Date: 01. März 2018

Der Schuss vor den Bug hat gesessen: die US-amerikanische Sorte West Texas Intermediate (WTI) gab gestern um mehr als 1 Dollar nach und erreichte ein neues Wochentief bei 62,20 Dollar. Der Grund dafür war der überraschende Anstieg der Rohöllagerbestände in den USA.

 

Die US-Rohöllagerbestände sind nach Angaben des Energieministeriums der USA in der Vorwoche um 3,01 Millionen Barrel gestiegen.
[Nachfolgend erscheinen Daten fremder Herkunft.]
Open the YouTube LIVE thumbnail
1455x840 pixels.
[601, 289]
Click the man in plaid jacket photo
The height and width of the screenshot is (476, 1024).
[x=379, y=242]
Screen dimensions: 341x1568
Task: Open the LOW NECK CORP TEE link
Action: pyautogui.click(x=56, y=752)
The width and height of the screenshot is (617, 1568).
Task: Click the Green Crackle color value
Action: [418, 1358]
Die Konsensschätzungen gingen bei Öl von einem Anstieg von 2,4 Millionen Barrel aus.

 

Neben den enttäuschend ausgefallenen Zahlen der Ölreserven setzten die Ölpreise aber auch ein weiter aufwertender Dollar unter Druck. Der Dollar sprang am Dienstag nach den Powell-Aussagen auf den höchsten Stand seit gut zwei Wochen.

 

Der neue Fed-Chef unterstrich die positiven Wachstumsaussichten in den USA. Zudem werden die Volatilitäten an den internationalen Finanzmärkten eine aggressivere Gangart bei Zinserhöhungen nicht stoppen, sagte er.

 

Vor allem diesen Hinweis interpretierte der Markt dahingehend, dass die Zeit der lockeren Geldpolitik sich dem Ende neigt.

 

Aus Sicht der Markttechnik nehmen die Öl-Bären nun die Chartunterstützung in Form des 38,2% Fibonacci-Retracements des gesamten Aufwärtsimpulses von 58,19 bis 64,22 Dollar bei 61,92 Dollar ins Visier. Ein Tagesschlusskurs unter diesem Kursniveau würde eine obere Umkehr bestätigen und so die Risiken auf die Unterseite verlagern.

 

Das gebrochene Unterstützungscluster aus unterschiedlichen gleitenden Durchschnitten bei 62,96 Dollar bietet einen soliden Chartwiderstand.